*Exercise:* Pull out each line of the material below that contains the string "screenshot".

*Entries shown:*
★ ★ ★ ★

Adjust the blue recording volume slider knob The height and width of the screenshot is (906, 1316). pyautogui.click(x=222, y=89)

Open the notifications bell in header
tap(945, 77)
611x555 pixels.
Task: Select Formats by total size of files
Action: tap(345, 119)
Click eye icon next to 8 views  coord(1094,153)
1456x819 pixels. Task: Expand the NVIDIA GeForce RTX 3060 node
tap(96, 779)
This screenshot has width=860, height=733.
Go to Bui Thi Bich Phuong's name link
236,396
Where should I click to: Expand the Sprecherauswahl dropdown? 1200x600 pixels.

★ ★ ★ ★

*Answer for this exercise:*
Adjust the blue recording volume slider knob The height and width of the screenshot is (906, 1316). pyautogui.click(x=222, y=89)
This screenshot has width=860, height=733.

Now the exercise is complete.